The problem:
For the data that follows, return each line unchanged and drop the pictures.

Given data:
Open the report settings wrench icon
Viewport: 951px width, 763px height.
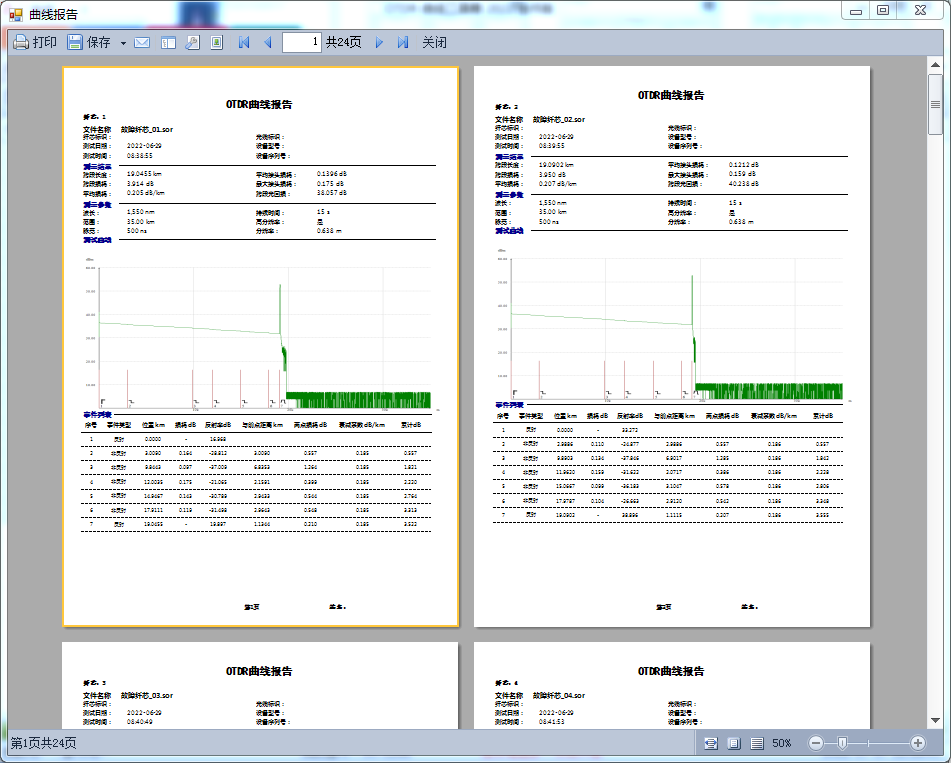(192, 43)
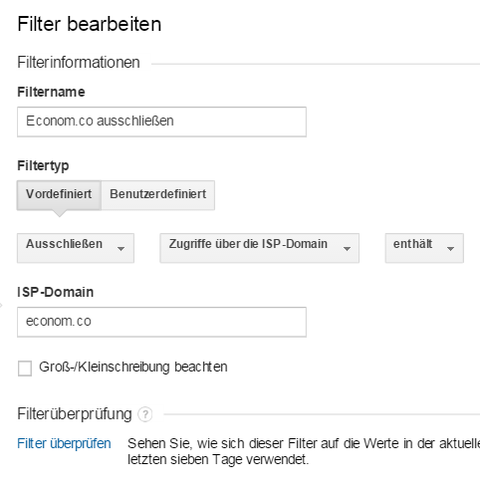Enable the Groß-/Kleinschreibung beachten checkbox
The height and width of the screenshot is (496, 480).
point(25,368)
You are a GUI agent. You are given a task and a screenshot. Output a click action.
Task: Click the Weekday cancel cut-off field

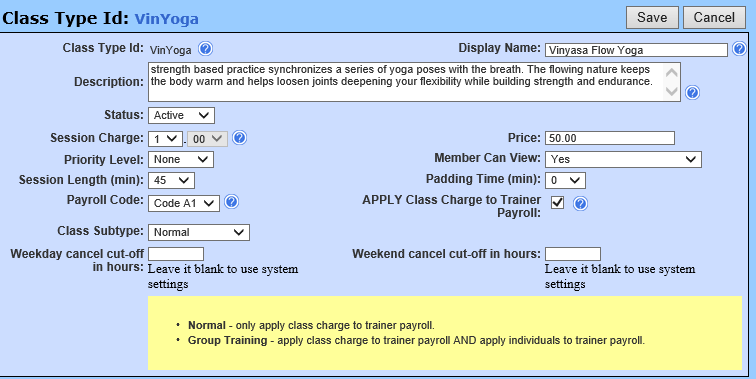coord(176,254)
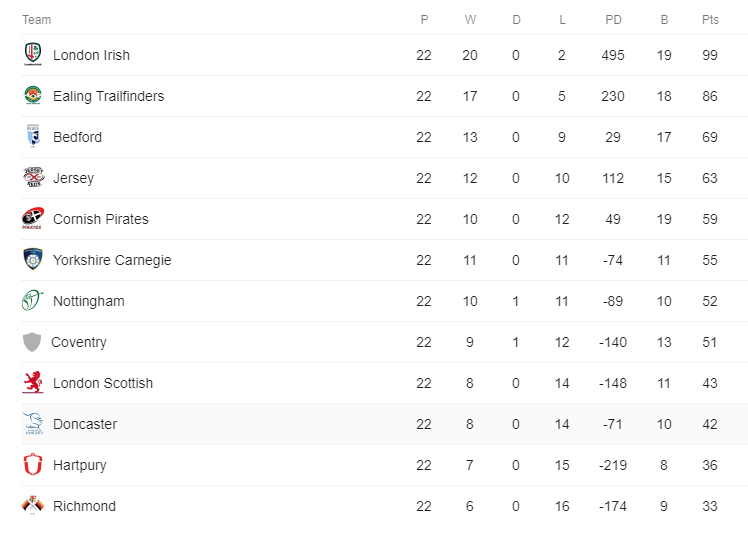Click the Yorkshire Carnegie shield crest
The width and height of the screenshot is (748, 544).
pyautogui.click(x=33, y=259)
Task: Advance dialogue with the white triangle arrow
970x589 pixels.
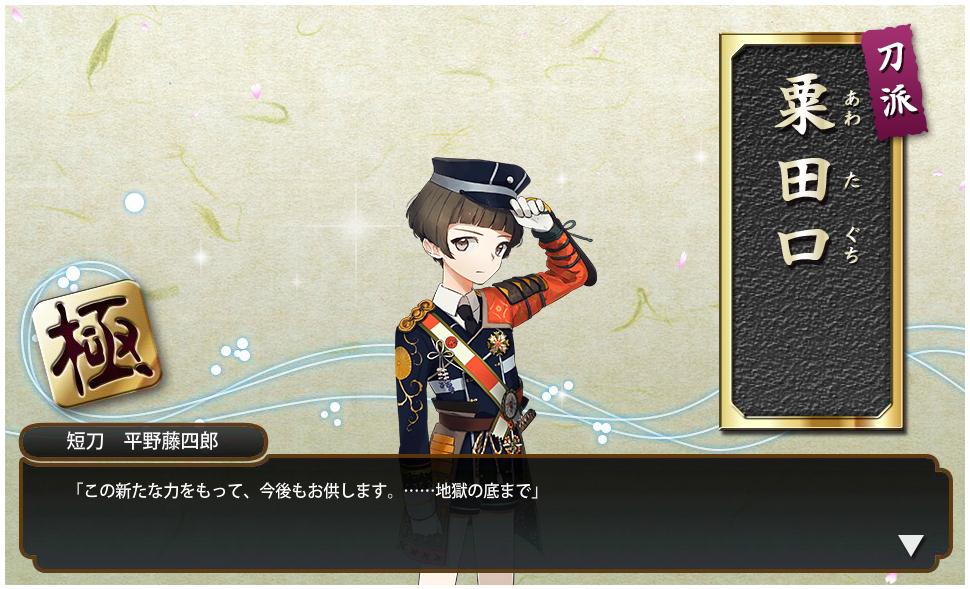Action: click(x=911, y=546)
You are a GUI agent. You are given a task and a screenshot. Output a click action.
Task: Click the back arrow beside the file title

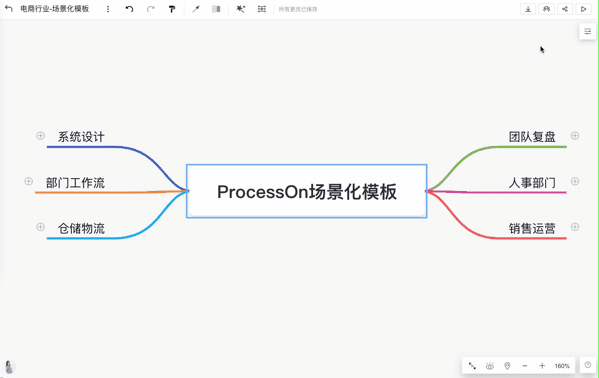(x=9, y=9)
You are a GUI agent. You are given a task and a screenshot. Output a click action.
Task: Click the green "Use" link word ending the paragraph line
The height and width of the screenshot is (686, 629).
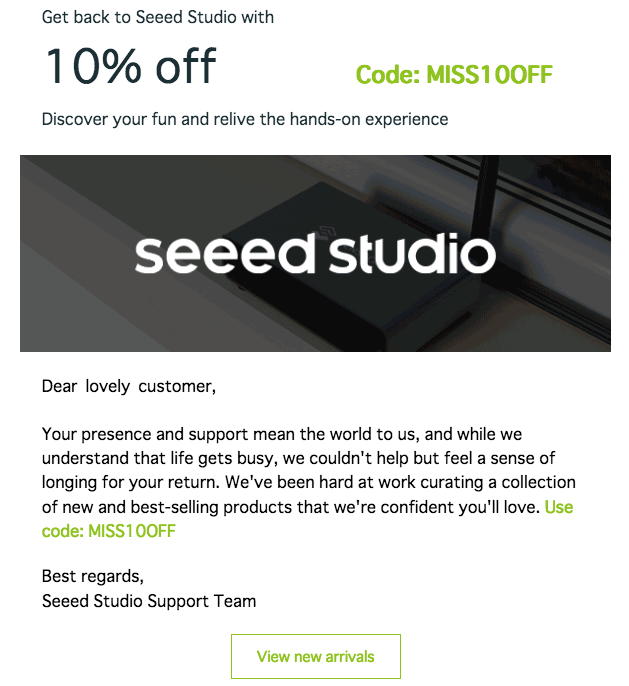point(559,507)
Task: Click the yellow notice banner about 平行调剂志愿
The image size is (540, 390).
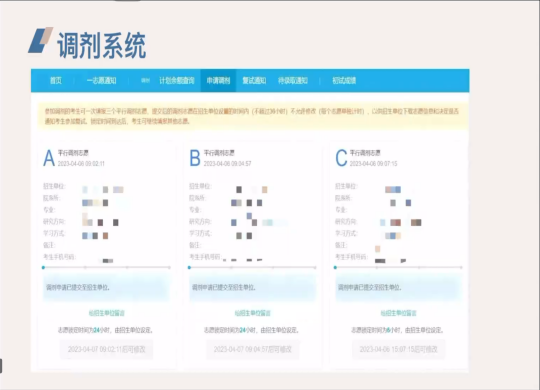Action: coord(252,116)
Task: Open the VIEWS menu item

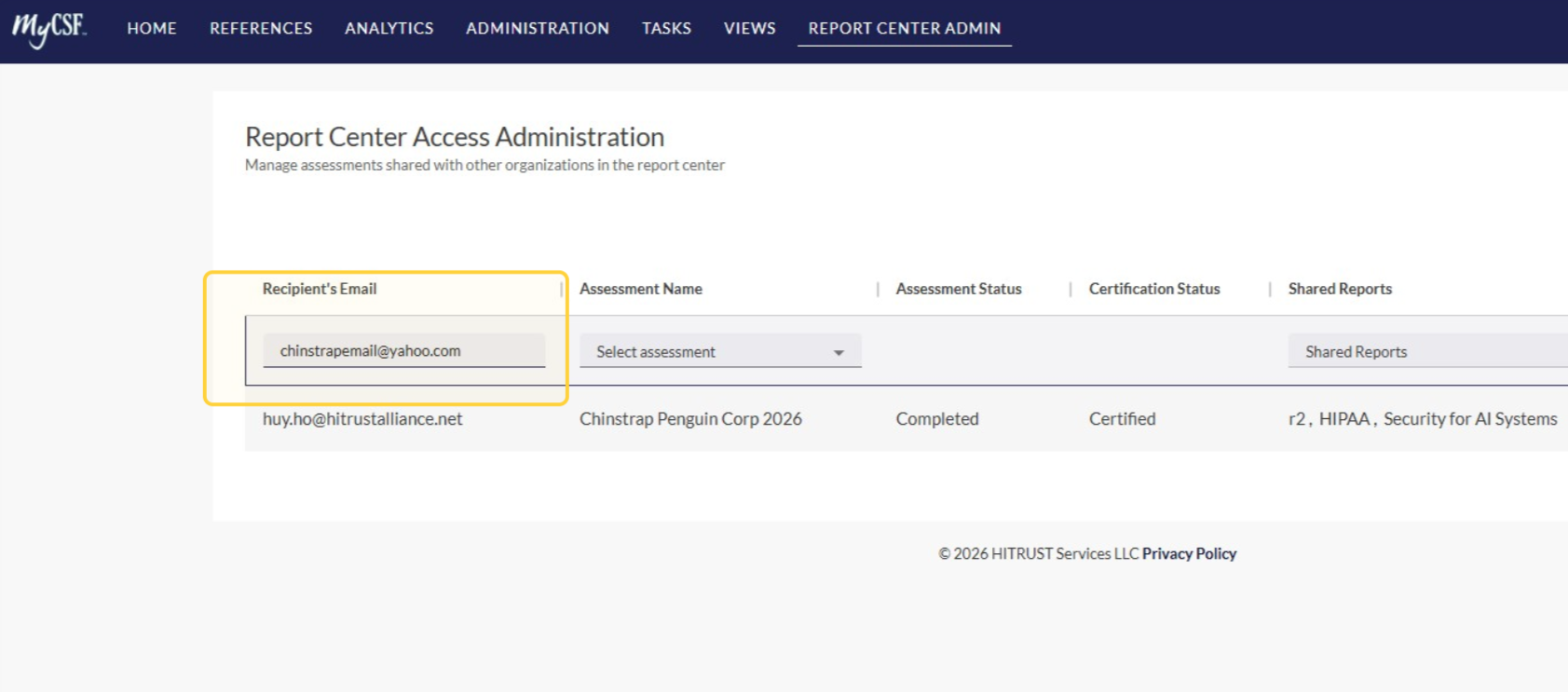Action: click(x=750, y=29)
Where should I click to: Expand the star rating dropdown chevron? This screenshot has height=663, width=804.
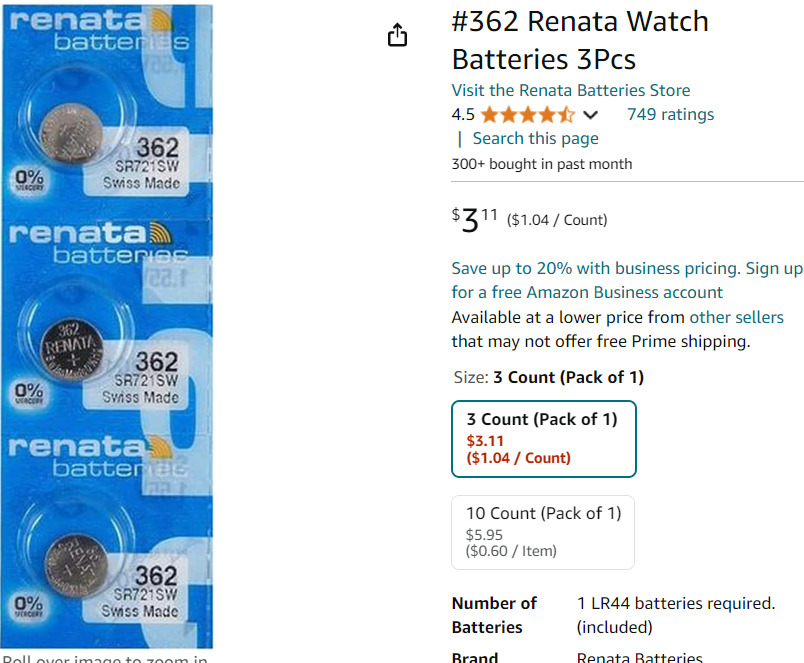[591, 115]
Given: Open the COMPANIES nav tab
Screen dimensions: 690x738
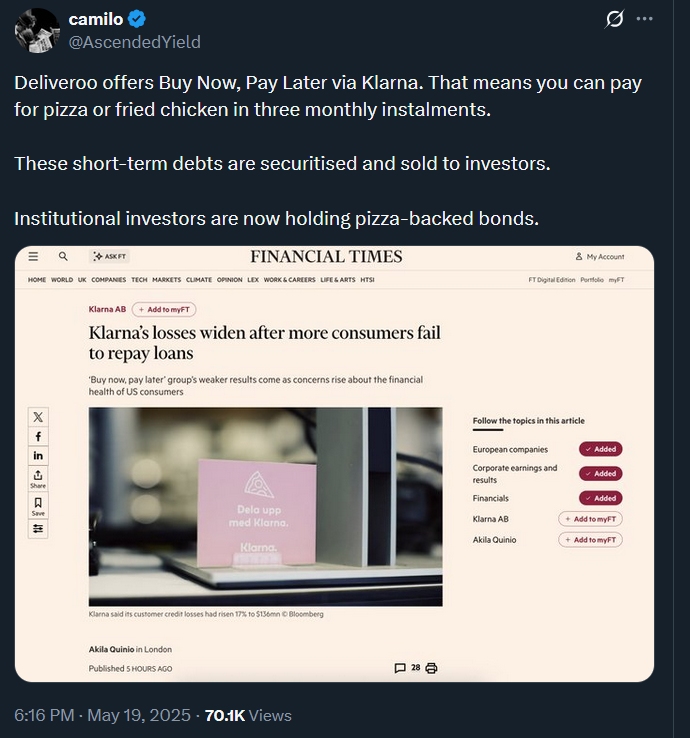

Finished exercise:
Open the report settings wrench icon
Viewport: 951px width, 763px height.
(192, 43)
Enable the Groß-/Kleinschreibung beachten checkbox
The height and width of the screenshot is (496, 480).
point(25,368)
You are a GUI agent. You are given a task and a screenshot. Output a click action.
Task: Click the Weekday cancel cut-off field

coord(176,254)
Click the Yorkshire Carnegie shield crest
The width and height of the screenshot is (748, 544).
pyautogui.click(x=33, y=259)
Task: Advance dialogue with the white triangle arrow
970x589 pixels.
Action: click(x=911, y=546)
You are a GUI agent. You are given a task and a screenshot. Output a click action.
Task: Click the back arrow beside the file title

(x=9, y=9)
You are a GUI agent. You are given a task and a screenshot. Output a click action.
Task: Click the green "Use" link word ending the paragraph line
The height and width of the screenshot is (686, 629).
point(559,507)
Task: Click the yellow notice banner about 平行调剂志愿
The image size is (540, 390).
Action: coord(252,116)
Task: Open the VIEWS menu item

Action: click(x=750, y=29)
Where should I click to: Expand the star rating dropdown chevron? This screenshot has height=663, width=804.
[591, 115]
Given: Open the COMPANIES nav tab
Screen dimensions: 690x738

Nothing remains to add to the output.